### Excerpt provided
============================================================

SD: *shows me a silver Impala* This one is a 2013 and blah blah blah
ME: I love Impalas but I'd prefer it in black.
SD: Ah, you like black cars, huh?
ME: Yep.
SD: You must like washing your car a lot.
ME: *forcing self not to give him a hard glare*
SD: Well we don't have much in black. Here's a Cruze.
ME: I really don't care for the Cruze. I'd like to stay with an Impala.
SD: Here's a Malibu. It's a 2015 and blah blah blah
ME: That might be a bit too new, and too pricey
SD: *continues to show me cars I don't like or can't afford, even talking pricing and payments with me*
ME: Well, thank you. I think I'll just wait on it, maybe keep looking. KTHXBAI

Here's a hint, if you want to sell me, or anyone, a car. First, being professional about your language and behavior might help. Second, it might help to, oh, I don't know, actually LISTEN to the person you're trying to sell to! I don't know how many times I repeated I didn't like the Cruze, that I wanted to stay with an Impala, and he just kept going on, trying to sell me anything but what I was interested in. The other thing? I was quite aware of their scheme already. They'd tried the same line about needing used vehicles to sell with my Dad, trying to get him to trade his truck in a while back. Sorry, dealership, but I'm not naive or stupid. You lose! Good day!

============================================================

### Material provided
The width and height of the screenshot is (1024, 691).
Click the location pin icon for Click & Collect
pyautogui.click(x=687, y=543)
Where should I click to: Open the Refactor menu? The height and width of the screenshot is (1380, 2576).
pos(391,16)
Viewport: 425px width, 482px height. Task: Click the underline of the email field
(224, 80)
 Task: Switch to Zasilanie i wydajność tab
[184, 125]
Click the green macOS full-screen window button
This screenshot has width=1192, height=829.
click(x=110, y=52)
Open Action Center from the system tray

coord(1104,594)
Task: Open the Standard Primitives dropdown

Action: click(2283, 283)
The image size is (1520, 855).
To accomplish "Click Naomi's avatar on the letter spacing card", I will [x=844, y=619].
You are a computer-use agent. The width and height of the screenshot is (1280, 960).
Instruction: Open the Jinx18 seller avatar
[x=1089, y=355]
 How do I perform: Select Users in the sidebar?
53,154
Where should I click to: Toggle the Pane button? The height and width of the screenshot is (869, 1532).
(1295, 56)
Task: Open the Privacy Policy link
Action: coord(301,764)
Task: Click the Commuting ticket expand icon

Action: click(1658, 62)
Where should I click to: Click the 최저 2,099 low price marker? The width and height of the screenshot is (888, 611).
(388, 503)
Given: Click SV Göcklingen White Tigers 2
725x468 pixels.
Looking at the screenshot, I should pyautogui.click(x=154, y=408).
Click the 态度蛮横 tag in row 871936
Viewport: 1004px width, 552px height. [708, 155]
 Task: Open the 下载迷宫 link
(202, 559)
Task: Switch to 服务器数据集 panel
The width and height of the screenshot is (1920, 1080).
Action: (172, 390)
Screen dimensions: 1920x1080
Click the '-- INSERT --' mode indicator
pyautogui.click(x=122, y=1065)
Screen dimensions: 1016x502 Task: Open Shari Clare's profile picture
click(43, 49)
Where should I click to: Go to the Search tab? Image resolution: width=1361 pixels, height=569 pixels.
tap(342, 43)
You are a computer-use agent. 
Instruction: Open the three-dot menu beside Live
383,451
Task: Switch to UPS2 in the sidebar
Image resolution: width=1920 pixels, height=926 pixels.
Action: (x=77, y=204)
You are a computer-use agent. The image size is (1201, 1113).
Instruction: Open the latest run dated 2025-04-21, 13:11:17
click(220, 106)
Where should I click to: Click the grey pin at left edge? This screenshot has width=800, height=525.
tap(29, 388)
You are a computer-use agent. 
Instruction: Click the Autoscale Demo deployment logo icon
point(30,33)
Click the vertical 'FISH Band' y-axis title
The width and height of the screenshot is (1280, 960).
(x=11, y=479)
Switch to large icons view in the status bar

============================================================

### Tasks to carry out
- a) In the car-dealership account, do these statements agree with the text? (i) The salesman first showed a silver Impala. (ii) The Malibu was described as possibly too new and too pricey. (iii) The dealership had never tried its used-vehicle line on the narrator's Dad. Answer yes or no for each, quoting the deciding words.
- b) From the car-dealership account, reproduce the text from "SD: Ah, you" up to and including "Here's a Cruze.".

### Responses to the exercise
- a)
(i) Yes: "*shows me a silver Impala*"
(ii) Yes: "That might be a bit too new, and too pricey"
(iii) No: "They'd tried the same line about needing used vehicles to sell with my Dad"

- b)
SD: Ah, you like black cars, huh?
ME: Yep.
SD: You must like washing your car a lot.
ME: *forcing self not to give him a hard glare*
SD: Well we don't have much in black. Here's a Cruze.